Alternatively, if you are using AWS SSO, you can use the AWS_PROFILE and AWS_DEFAULT_REGION environment variables.
You can see a full list of environment variables here.
!!! tip "Automatic cleanup for failed writes"
LanceDB uses [multi-part uploads](https://docs.aws.amazon.com/AmazonS3/latest/userguide/mpuoverview.html) when writing data to S3 in order to maximize write speed. LanceDB will abort these uploads when it shuts down gracefully, such as when cancelled by keyboard interrupt. However, in the rare case that LanceDB crashes, it is possible that some data will be left lingering in your account. To cleanup this data, we recommend (as AWS themselves do) that you setup a lifecycle rule to delete in-progress uploads after 7 days. See the AWS guide:
**[Configuring a bucket lifecycle configuration to delete incomplete multipart uploads](https://docs.aws.amazon.com/AmazonS3/latest/userguide/mpu-abort-incomplete-mpu-lifecycle-config.html)**
AWS IAM Permissions
If a bucket is private, then an IAM policy must be specified to allow access to it. For many development scenarios, using broad permissions such as a PowerUser account is more than sufficient for working with LanceDB. However, in many production scenarios, you may wish to have as narrow as possible permissions.

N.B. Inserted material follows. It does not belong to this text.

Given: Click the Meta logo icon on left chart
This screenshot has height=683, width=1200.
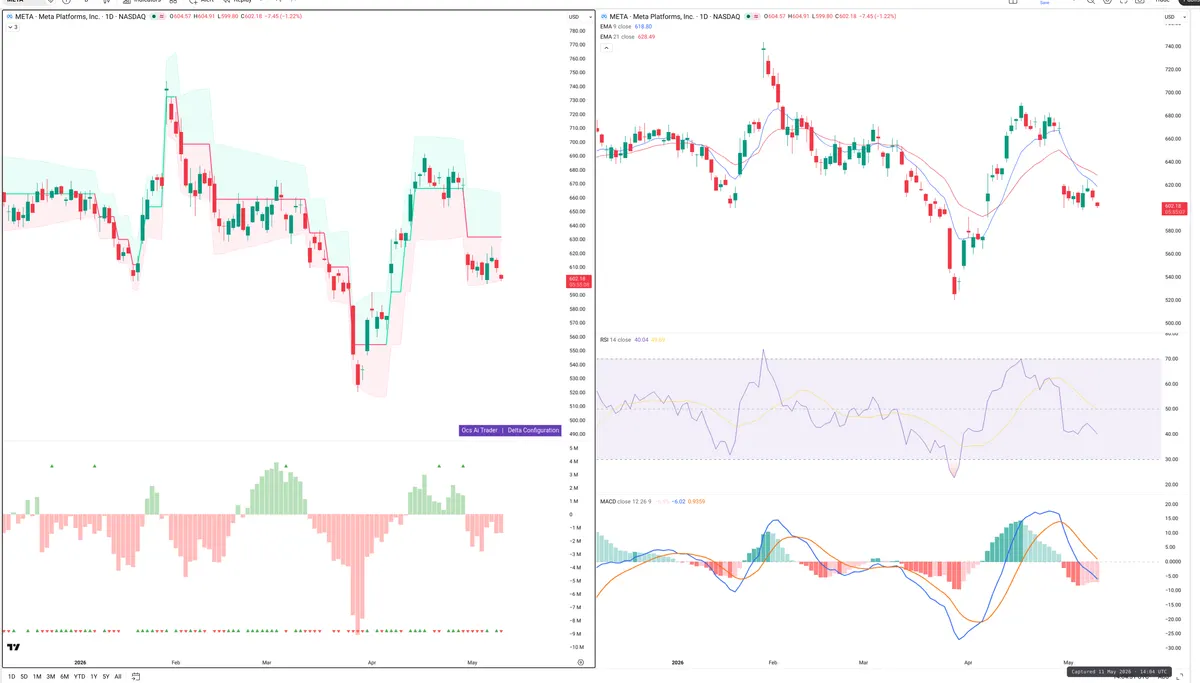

For read and write access, LanceDB will need a policy such as:
{
"Version": "2012-10-17",
"Statement": [
{
"Effect": "Allow",
"Action": [
"s3:PutObject",
"s3:GetObject",
"s3:DeleteObject",
],
"Resource": "arn:aws:s3:::<bucket>/<prefix>/*"
},
{
"Effect": "Allow",
"Action": [
"s3:ListBucket",
"s3:GetBucketLocation"
],
"Resource": "arn:aws:s3:::<bucket>",
"Condition": {
"StringLike": {
"s3:prefix": [
"<prefix>/*"
]
}
}
}
]
}
For read-only access, LanceDB will need a policy such as:
{
"Version": "2012-10-17",
"Statement": [
{
"Effect": "Allow",
"Action": [
"s3:GetObject",
],
"Resource": "arn:aws:s3:::<bucket>/<prefix>/*"
},
{
"Effect": "Allow",
"Action": [
"s3:ListBucket",
"s3:GetBucketLocation"
],
"Resource": "arn:aws:s3:::<bucket>",
"Condition": {
"StringLike": {
"s3:prefix": [
"<prefix>/*"
]
}
}
}
]
}
S3-compatible stores
LanceDB can also connect to S3-compatible stores, such as MinIO. To do so, you must specify two environment variables: AWS_ENDPOINT and AWS_DEFAULT_REGION. AWS_ENDPOINT should be the URL of the S3-compatible store, and AWS_DEFAULT_REGION should be the region to use.
Google Cloud Storage
GCS credentials are configured by setting the GOOGLE_SERVICE_ACCOUNT environment variable to the path of a JSON file containing the service account credentials. There are several aliases for this environment variable, documented here.
!!! info "HTTP/2 support"
By default, GCS uses HTTP/1 for communication, as opposed to HTTP/2. This improves maximum throughput significantly. However, if you wish to use HTTP/2 for some reason, you can set the environment variable `HTTP1_ONLY` to `false`.
Azure Blob Storage
Azure Blob Storage credentials can be configured by setting the AZURE_STORAGE_ACCOUNT_NAME and AZURE_STORAGE_ACCOUNT_KEY environment variables. The full list of environment variables that can be set are documented here.